Automobile ownership was, by contrast, negatively associated with propensity to have relocated and, conditional on having moved, the proximity to the nearest LRT station. Having driven to access the LRT system for the surveyed journey was also negatively linked with having relocated (relative to having walked or taken another form of public transit). However, conditional on having relocated the largest distance between new home and nearest LRT station was associated with having used transit to access the LRT system—longer distance than both driving and walking.

Finally, Table 2 shows that the length of time that one has been using the LRT system is not significantly associated with the propensity to have relocated within the prior 5 years (t = 1.51), though is positively associated with the distance between [new] home and LRT station. Put another way, this suggests that people who started using the LRT service more recently are likely to live closer to the LRT system’s stations than people who have been using it for a longer period of time (all else equal).

5 Conclusions

This paper contributes to the body of literature regarding the effects of public transport investments on residential property markets. Specifically, we investigated the effects of a new LRT system (the HBLR system in New Jersey, US) on: (1) the likelihood of LRT passengers having relocated in the prior 5 years and (2) the proximity of the ‘new’ residential location to the LRT system’s stations. Give our a priori expectation of correlation in unobserved effects across these two dimensions of analysis, we employed a simultaneous discrete–continuous specification (a Type II Tobit). The empirical results suggest that the residual error terms were indeed correlated across these two dimensions; failing to take this correlation into account would have yielded biased and inefficient parameter estimates (i.e., effects).

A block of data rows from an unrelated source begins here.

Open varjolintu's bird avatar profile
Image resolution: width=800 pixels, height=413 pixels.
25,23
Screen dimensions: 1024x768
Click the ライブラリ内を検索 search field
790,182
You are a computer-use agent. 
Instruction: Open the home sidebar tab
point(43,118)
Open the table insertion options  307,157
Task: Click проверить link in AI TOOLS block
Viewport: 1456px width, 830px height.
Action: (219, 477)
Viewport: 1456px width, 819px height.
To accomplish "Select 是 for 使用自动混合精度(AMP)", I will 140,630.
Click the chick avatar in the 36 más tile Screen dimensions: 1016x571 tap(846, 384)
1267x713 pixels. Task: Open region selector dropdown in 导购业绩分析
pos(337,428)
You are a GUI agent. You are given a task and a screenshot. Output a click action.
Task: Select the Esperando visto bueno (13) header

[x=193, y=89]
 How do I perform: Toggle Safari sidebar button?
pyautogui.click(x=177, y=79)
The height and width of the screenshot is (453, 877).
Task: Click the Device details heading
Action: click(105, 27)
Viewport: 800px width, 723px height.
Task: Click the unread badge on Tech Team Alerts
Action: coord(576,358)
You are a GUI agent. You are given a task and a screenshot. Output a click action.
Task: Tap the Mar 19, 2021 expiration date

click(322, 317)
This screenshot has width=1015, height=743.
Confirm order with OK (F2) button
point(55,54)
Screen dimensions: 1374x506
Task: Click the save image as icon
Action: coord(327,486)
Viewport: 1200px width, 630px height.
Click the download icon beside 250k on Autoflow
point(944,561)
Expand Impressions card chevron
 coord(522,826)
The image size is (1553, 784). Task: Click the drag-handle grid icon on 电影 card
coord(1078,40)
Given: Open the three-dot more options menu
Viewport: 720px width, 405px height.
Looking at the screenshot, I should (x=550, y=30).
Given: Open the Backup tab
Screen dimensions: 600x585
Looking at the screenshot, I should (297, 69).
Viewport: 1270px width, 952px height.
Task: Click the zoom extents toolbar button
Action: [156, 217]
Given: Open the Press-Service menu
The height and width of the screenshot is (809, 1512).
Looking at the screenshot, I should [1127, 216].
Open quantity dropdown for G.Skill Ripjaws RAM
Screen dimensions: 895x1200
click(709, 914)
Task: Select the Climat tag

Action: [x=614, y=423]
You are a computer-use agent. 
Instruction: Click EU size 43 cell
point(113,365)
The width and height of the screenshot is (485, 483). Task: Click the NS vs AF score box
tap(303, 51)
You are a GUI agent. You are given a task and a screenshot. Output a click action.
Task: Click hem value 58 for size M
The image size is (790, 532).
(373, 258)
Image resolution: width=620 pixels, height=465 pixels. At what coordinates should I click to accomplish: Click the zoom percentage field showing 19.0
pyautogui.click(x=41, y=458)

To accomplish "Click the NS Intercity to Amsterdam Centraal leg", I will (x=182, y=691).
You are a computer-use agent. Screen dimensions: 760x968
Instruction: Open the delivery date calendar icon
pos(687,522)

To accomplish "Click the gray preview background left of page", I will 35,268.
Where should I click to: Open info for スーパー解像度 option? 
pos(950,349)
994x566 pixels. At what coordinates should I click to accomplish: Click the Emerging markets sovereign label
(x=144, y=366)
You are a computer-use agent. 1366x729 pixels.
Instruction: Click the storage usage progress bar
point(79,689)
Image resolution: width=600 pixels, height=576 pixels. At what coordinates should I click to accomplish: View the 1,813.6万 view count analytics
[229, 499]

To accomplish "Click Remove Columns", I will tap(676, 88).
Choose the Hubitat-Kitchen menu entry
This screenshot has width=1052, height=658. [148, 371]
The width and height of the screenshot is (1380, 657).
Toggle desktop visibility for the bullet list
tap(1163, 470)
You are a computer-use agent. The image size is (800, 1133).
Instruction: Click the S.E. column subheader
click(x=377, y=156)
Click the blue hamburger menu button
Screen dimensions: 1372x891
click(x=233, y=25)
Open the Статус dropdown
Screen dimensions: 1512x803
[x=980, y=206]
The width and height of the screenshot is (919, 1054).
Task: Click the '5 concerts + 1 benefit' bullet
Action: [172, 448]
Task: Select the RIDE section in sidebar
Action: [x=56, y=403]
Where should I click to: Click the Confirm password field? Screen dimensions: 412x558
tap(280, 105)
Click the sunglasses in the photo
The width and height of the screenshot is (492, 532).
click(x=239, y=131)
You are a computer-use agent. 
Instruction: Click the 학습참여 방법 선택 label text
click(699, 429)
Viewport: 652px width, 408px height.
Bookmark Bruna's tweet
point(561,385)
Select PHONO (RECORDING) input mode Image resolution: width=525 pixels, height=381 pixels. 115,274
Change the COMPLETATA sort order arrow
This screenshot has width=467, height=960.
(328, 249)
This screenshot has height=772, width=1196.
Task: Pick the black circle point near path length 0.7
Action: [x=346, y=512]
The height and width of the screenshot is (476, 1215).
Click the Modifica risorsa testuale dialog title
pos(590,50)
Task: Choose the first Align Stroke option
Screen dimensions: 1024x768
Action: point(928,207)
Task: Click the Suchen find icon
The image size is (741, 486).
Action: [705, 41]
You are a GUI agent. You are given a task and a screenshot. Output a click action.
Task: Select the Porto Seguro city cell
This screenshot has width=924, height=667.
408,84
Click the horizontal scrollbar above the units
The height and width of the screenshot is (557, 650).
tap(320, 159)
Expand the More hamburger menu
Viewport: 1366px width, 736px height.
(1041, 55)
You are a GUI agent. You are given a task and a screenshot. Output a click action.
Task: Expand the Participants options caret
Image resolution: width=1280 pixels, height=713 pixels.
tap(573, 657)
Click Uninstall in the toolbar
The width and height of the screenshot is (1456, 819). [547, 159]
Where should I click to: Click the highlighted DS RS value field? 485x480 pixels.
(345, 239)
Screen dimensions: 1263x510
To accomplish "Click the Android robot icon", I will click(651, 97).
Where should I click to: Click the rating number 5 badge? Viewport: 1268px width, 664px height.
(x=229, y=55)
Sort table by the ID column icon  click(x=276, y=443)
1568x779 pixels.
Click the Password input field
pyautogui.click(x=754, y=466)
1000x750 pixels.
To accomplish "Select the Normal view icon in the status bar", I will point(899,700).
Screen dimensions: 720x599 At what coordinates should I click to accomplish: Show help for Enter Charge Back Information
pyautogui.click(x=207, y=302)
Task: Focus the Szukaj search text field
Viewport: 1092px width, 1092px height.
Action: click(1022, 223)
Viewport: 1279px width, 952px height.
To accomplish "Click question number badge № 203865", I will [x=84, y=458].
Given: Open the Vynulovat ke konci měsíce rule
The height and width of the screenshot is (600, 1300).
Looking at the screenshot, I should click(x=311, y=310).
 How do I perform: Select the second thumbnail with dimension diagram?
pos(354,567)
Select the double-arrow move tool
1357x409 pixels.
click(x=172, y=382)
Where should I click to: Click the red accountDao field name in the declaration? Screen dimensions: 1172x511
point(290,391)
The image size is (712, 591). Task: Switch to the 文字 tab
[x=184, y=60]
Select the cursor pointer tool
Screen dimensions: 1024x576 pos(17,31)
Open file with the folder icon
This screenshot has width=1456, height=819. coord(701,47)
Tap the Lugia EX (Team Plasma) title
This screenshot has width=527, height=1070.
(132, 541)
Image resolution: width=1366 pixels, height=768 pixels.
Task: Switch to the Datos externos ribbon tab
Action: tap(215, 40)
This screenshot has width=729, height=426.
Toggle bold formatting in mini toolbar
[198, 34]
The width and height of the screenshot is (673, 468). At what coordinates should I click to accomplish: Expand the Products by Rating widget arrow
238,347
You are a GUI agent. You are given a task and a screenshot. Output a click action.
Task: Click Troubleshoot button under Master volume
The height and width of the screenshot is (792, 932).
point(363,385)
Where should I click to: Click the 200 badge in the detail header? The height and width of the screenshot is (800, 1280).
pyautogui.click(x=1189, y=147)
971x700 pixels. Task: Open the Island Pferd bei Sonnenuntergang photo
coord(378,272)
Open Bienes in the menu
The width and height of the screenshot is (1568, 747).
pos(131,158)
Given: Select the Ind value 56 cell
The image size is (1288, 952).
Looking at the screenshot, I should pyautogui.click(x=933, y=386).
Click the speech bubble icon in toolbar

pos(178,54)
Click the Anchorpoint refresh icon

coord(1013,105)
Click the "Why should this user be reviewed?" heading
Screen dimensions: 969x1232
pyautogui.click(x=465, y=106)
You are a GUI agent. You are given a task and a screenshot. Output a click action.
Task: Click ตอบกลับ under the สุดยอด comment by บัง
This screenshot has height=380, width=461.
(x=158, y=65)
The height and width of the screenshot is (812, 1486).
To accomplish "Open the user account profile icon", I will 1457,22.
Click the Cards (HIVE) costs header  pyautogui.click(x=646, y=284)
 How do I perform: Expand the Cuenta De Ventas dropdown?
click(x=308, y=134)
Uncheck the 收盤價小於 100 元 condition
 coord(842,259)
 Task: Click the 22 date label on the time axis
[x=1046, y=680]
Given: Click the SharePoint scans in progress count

The substantive results indicate that, among the sample of surveyed LRT passengers (n = 1,023), small household size, low income, being a young adult (under age 35) and low household car ownership are each independently associated with heightened propensity to have residentially relocated during the prior 5 years. Subsequently, conditional on having relocated, these same characteristics (with the exception of low income) are associated with relocating in close proximity to the LRT network’s access points (stations).

Further research will be required to establish whether the empirical findings reported here are indicative of generally applicable relationships, or are idiosyncratic to the HBLR system and/or the dynamics of the local real estate market in which it is located. For instance, the HBLR serves in part as a connecting service to heavy rail and ferry services to Manhattan’s labor market and cultural destinations. It would be worthwhile, for instance, to establish whether or not similar functional relationships hold for LRT systems that comprise the core of their urban area’s transit network (e.g., Portland Oregon’s MAX system or Calgary’s C-Train network), and for urban areas with characteristics different than the New York/New Jersey metropolitan region.